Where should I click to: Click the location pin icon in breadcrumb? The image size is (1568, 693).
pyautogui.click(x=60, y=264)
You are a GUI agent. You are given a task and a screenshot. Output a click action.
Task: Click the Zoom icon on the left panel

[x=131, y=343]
┄┄┄┄┄┄┄┄┄┄
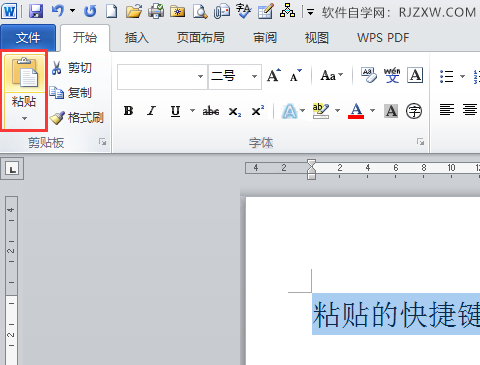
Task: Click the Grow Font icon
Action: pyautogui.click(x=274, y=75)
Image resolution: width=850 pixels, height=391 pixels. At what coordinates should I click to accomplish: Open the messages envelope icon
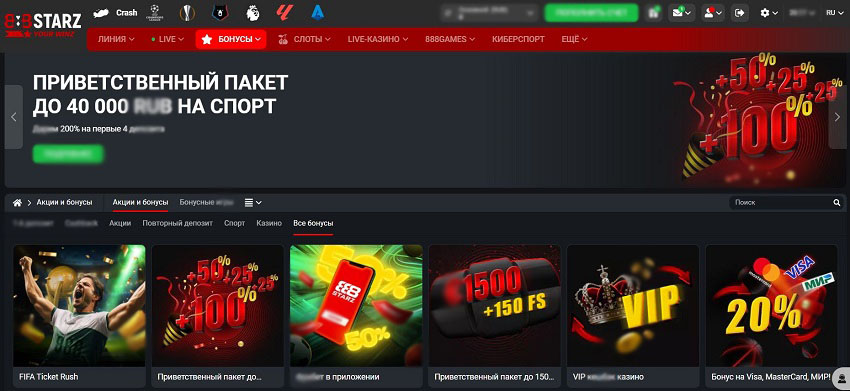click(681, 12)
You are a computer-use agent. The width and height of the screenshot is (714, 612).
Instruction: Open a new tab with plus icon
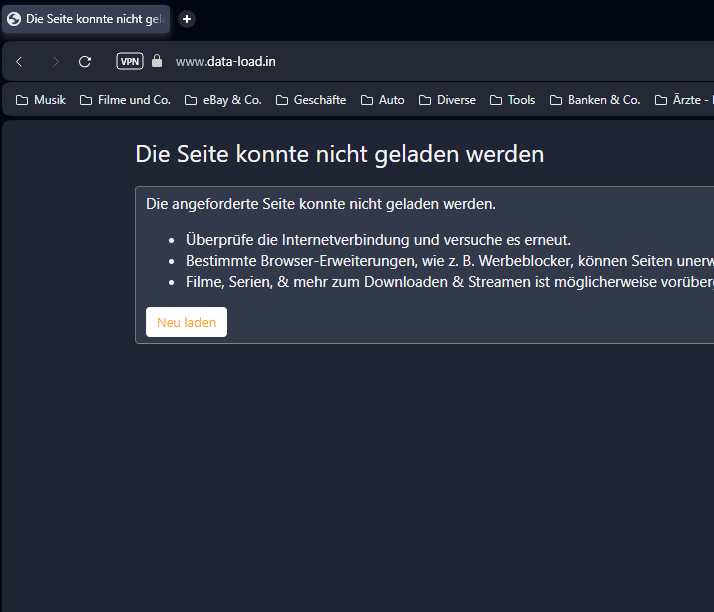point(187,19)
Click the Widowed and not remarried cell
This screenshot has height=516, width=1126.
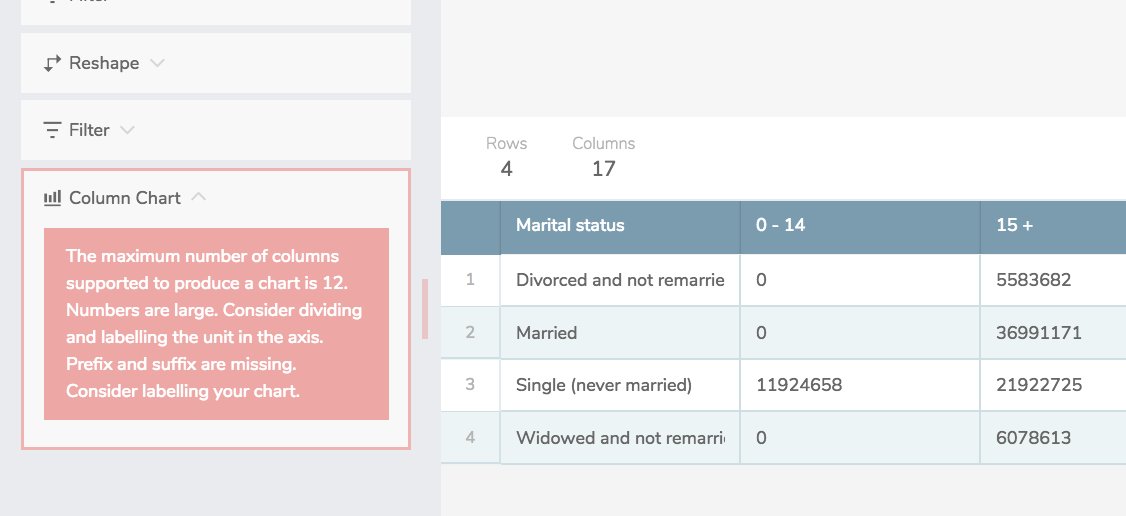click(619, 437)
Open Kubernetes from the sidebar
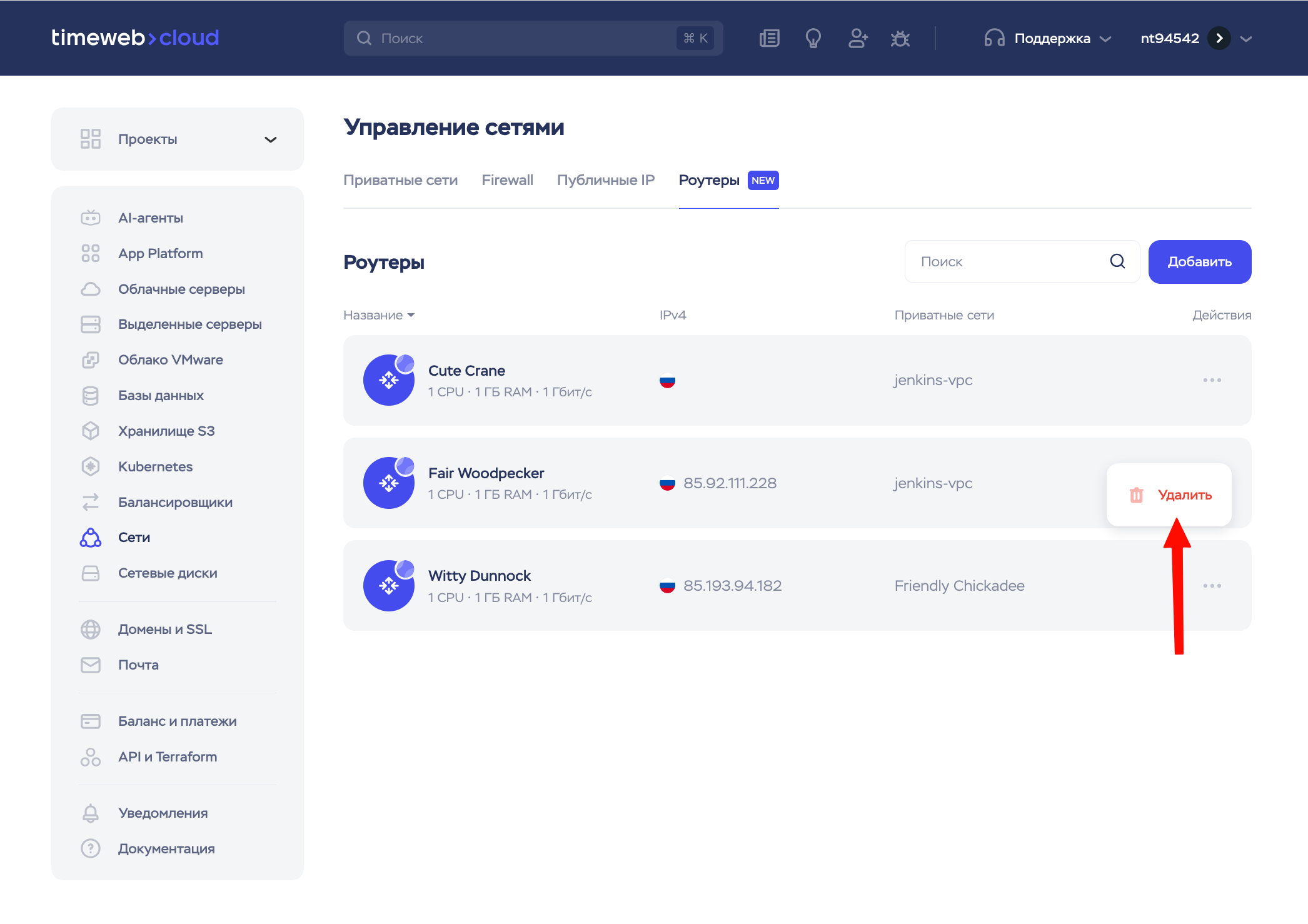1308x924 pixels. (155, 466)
┄┄┄┄┄┄┄┄┄┄
● **Description of the task**
Begin at the line that has "You are a GUI" and stop after the line that has "[x=131, y=343]". Repeat those lines with "Zoom" swapped for "Search" and everything else left as it is.

● **Result of this exercise**
You are a GUI agent. You are given a task and a screenshot. Output a click action.
Task: Click the Search icon on the left panel

[x=131, y=343]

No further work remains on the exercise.